Whenever I have my smartphone with me, I feel the urge. I feel the urge to pull it out, check it. Maybe someone sent me a message? Maybe I'm slightly bored right now, and want a distraction. Surely it won't hurt to just pull it out for a few moments? These thoughts were always there, always tugging at me. It's like The One Ring from Lord of the Rings, in that way. While it's with me, there's always some part of my brain that wants to pull it out, check in on it, use it.

But the rise of LLM slop threatens that harmony: we cannot extend our good faith and time into critiquing these games when there's so many of them. There's too much low quality crap and these LLM users don't care about this exercise; they just want to be treated the same like other artists who spent years honing their craft. They don't care about us, they care about them and only them.

And I don't mean good taste/bad taste. I mean you can't tell what it tastes like on your tongue anymore, you just know what the ingredients are and you know how to talk about the ingredients. And you can make a convincing, clear argument about what's happening. You can describe something that is happening. And it's not wrong, but it isn't driven by the thing that I think marked my criticism in the mid-2010s, which was, first step, How does it hit your tongue? What is it doing to me? How am I engaged in that way?

Everyone was talking about it. Everyone was buying Switches about it. We were all stuck at home, unable to visit each other, isolated, and struggling to adapt to our suddenly altered world, so we did what we'd been doing our whole lives. We escaped. We left our cluttered, suddenly-so-silent lives and escaped to a small island in the middle of an unspecified ocean that we were going to help noted entreprenuer Tom Nook develop into an escape for the people tired of their lives in cities and so on. We built our little camps, we got into debt to have a nicer house, and we visited each other.

Links are not poison. Links are literally the internet. The internet is links. If we lose that, we lose a little more control, a little more freedom, and everything gets a little more closed off.

It was strange to be presented with this depiction of oneself that was so confident and yet so wrong. I am not a paranormal investigator, nor do I make it my business to expose frauds. I've never been visited by the ghost of an artist, and I've never been moved by any paranormal experience to make a documentary about it. But the guy who emailed me, at least, was satisfied that this was me. For him, the ChatGPT record was enough.

PDA advertises itself as the "most" interactive dinner theater production. I ended up getting asked to participate in the show two separate times. The first time was silly, but not un-fun. I, my husband, and a third audience member had to run up to the edge of the stage and play a little game to compete against the other teams. (We lost.) The second time I was asked to participate, it was some kind of... gender-segregated march?

many have already observed that coding agents, which require constant attention and often generate low-quality code with (by design) random results, are a slot machine. they are loot boxes. they are gambling. you are constantly pulling the lever and hoping you get the SSR SaaS Passive Income product. you will not get this, but maybe you will. just one more prompt, one more pull, one more revision, one more go at being Absolutely Right.

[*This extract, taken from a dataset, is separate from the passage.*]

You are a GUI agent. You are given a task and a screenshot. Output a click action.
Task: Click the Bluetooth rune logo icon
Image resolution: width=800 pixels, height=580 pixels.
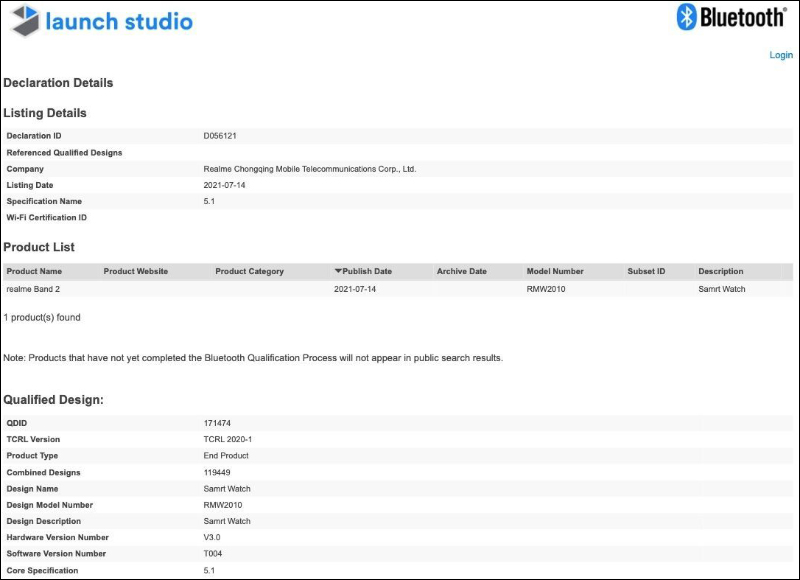point(686,17)
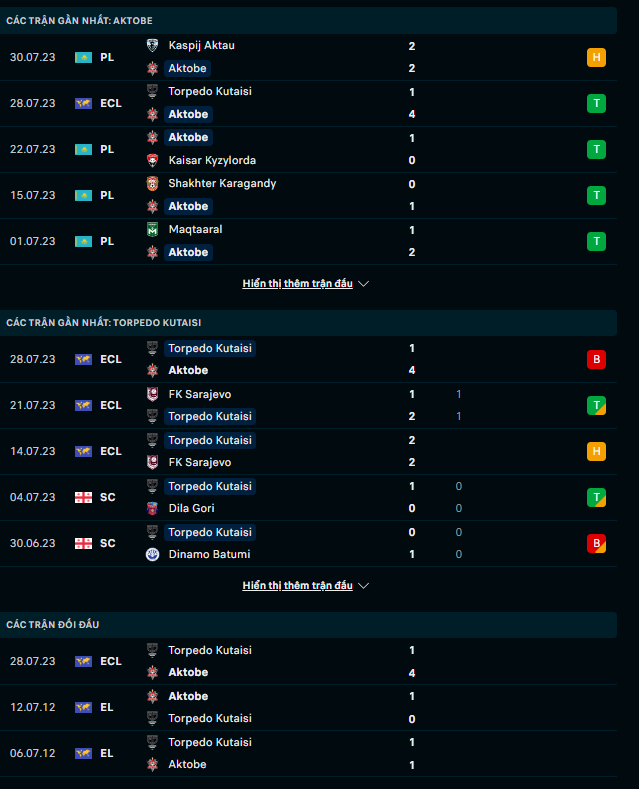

When sequels come out (even for films and books), you can ignore the ones you hate and just stick to the original. With video games, the original is actually patched and changed forever by the creators. It's a different relationship to the art, one where you're nudged away from re-visiting how it used to be. The developers' process of iterations aren't chunked out into separate games, but all mixed together into the same game.

Because we all settle for the good-enough, the good-enough matters more than the excellent. This effect intensifies in any commercial, mass-audience field. In such fields, we must assume an easy majority of the audience lack taste and have no eye for craft. I say this without contempt: again, in most spheres I sit firmly in the part of the audience that lacks taste and has no eye for craft.